The basics of a clause of determining a resident under the Indian Income-tax Act and the understanding of the same are necessary to determine whether the recognition of the individual’s rankings under the taxable income net or is excluded from the same. Types of residential status may be primarily of three types: citizens (split as ordinary and extraordinary ones), non-residents, and deemed residents of India inhabitants. The basics of assessing ‘What are the criteria for determining a deemed Resident status?’ are discussed here.
The basic understanding of a sought to be deemed residential status
The Finance Bill, 2020 has proposed that an Indian citizen shall be deemed to be resident in India, if he is not liable to be taxed in any country or jurisdiction. This is an anti-abuse provision since it is noticed that some Indian citizens shift their stay in low or no tax jurisdiction to avoid payment of tax in India.

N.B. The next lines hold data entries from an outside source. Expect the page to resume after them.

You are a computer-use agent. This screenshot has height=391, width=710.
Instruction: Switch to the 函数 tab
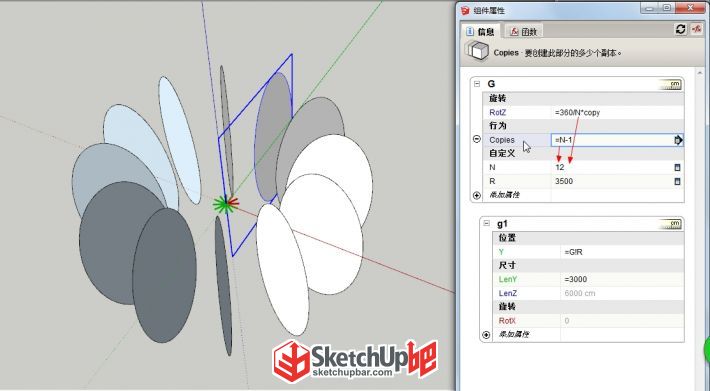pos(523,32)
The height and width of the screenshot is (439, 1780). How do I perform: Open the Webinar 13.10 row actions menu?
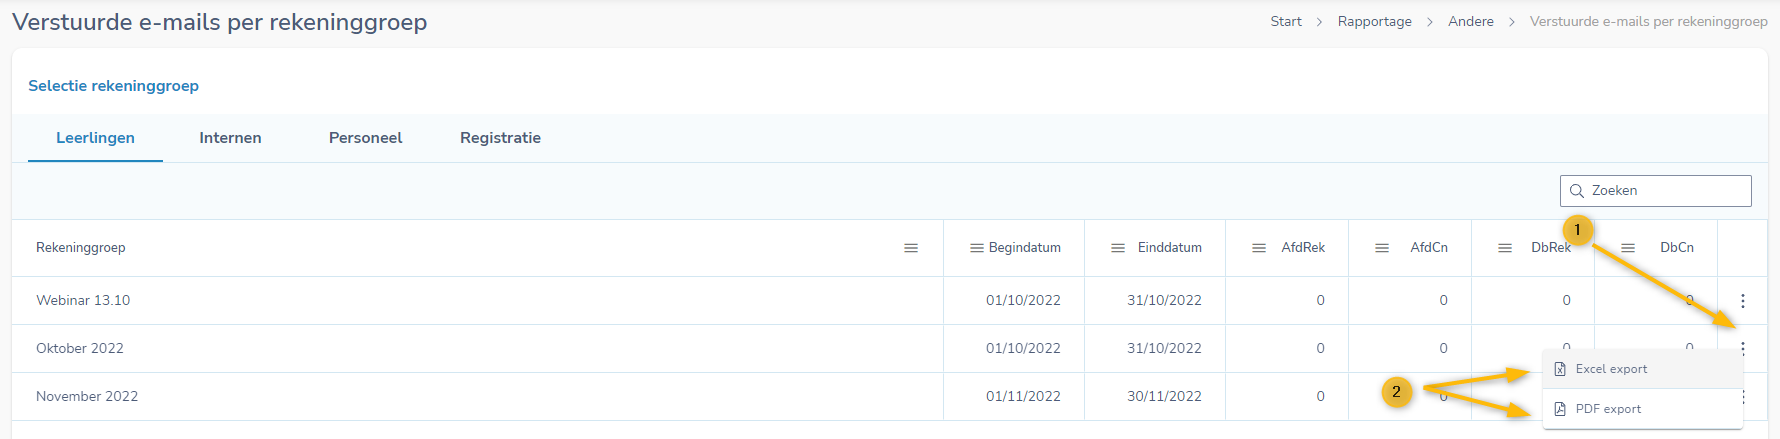1743,300
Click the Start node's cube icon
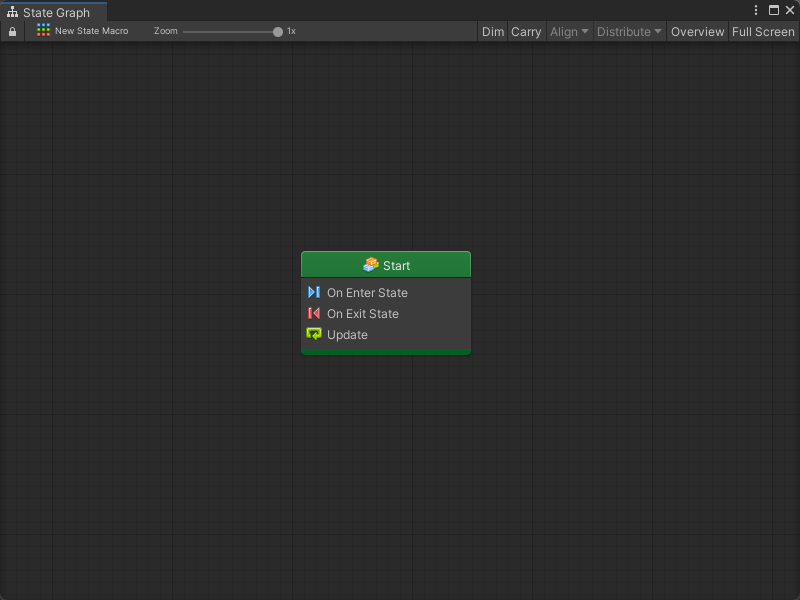800x600 pixels. 371,265
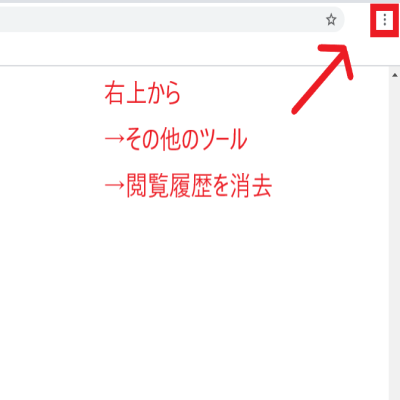Viewport: 400px width, 400px height.
Task: Click the red highlight box border
Action: (373, 20)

The new provision is not intended to include in tax net those Indian citizens who are bonafide workers in other countries. In some section of the media the new provision is being interpreted to create an impression that those Indians who are bonafide workers in other countries, including in Middle East, and who are not liable to tax in these countries will be taxed in India on the income that they have earned there. This interpretation is not correct.

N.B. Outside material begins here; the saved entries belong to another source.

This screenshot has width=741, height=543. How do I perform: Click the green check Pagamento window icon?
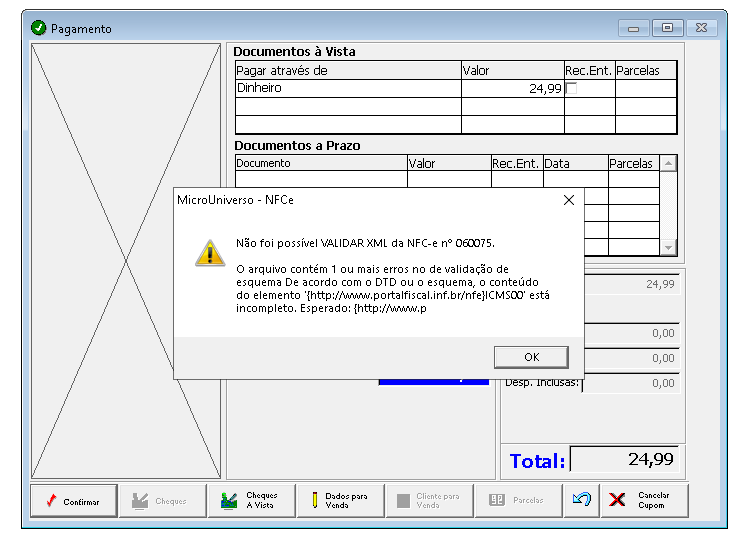(39, 28)

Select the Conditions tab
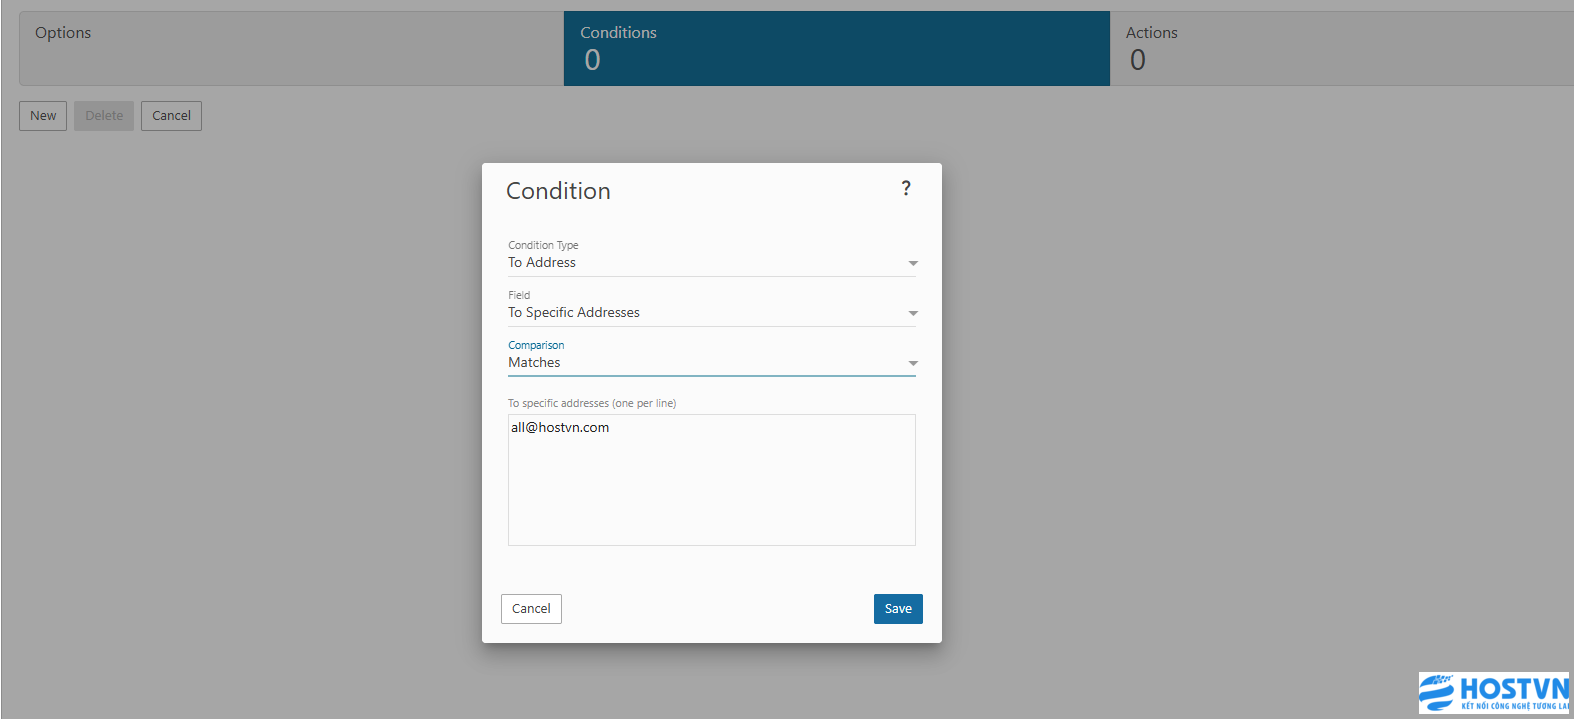(836, 48)
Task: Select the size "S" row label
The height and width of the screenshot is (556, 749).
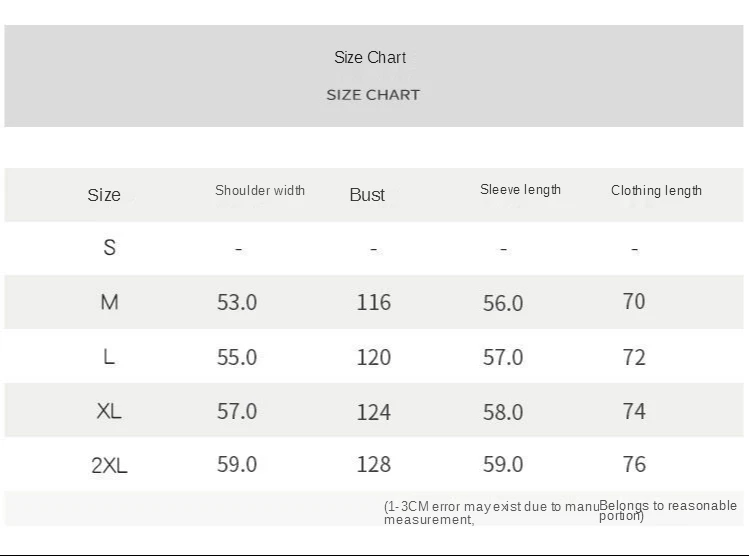Action: [109, 247]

In order to avoid any misinterpretation, it is clarified that in case of an Indian citizen who becomes deemed resident of India under this proposed provision, income earned outside India by him shall not be taxed in India unless it is derived from an Indian business or profession.
The taxability of the income groups in our country primarily depends upon the residential status criterion viewing. Section 6 of the income tax act provides supporting information about the clauses of deemed residency under Indian income tax.